GrannyAsNanny Sun 03-Jul-16 15:31:05

How things have changed! I can't imagine my mother worrying about guests' likes and dislikes. A meal was provided and they could choose to eat it or not. Having lived in Kenya and Malawi where food was scarce and choice non-existent, I'm afraid I have very little time for fussy eaters. There - got that off my chest...

lexigran Sun 03-Jul-16 15:05:03

Tanith I'm so pleased to see that I'm not the only one who panics at the thought of entertaining.
I'm quite envious of those who love feeding people !

LullyDully Sun 03-Jul-16 14:51:39

I really don't like lamb these days and would rather tell someone rather than have to leave it.

I do have a friend who THINKS she is a wonderful cook. So never sure what we are eating there and it takes a lot of politeness to compliment her. When another friend and I were at college with her years ago we used to be so impressed by her culinary skills. We were put to veg peeling , when we lived with her , while she took the credit. Now in our 60s we secretly think we are better cooks.

M0nica Sun 03-Jul-16 14:07:02

If anyone has a real problem with any food, I expect them to tell me. That includes being vegetarian, vegan, having allergies or intolerances or just food they really loathe or on a specific eating plan. I am quite happy to cater for them providing I know in advance

I have happily catered (not all at the same time) for vegetarians,those on low-fat diets, or with allergies, those with medical problems that restrict what they can eat or religious restrictions and some simply with foods they loathe.

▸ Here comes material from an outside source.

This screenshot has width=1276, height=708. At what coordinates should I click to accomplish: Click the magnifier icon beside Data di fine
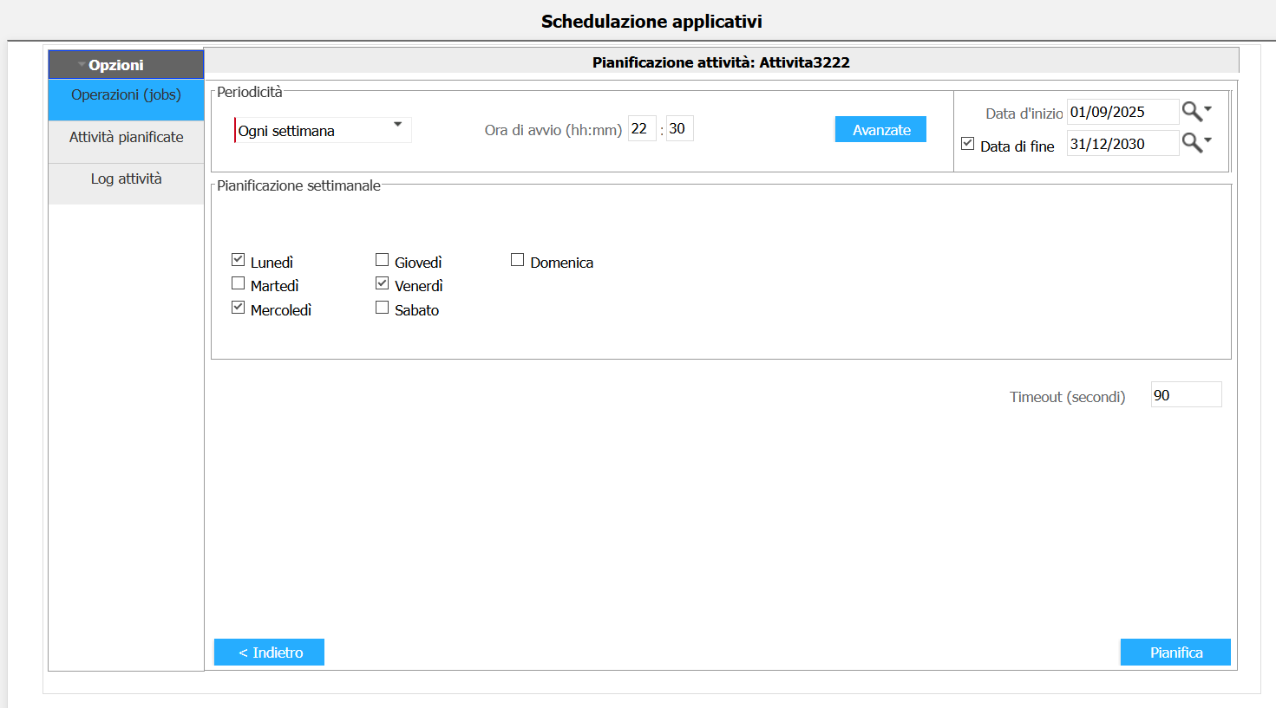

Planning meals around these restrictions is not a problem. It is the people who turn up, when the meal has been chosen, cooked and is ready to be served and then tell you about their dietary restrictions.

merlotgran Sun 03-Jul-16 14:02:39

I don't give it a second thought. If somebody has an allergy or is a vegetarian I either already know about it or expect to be told.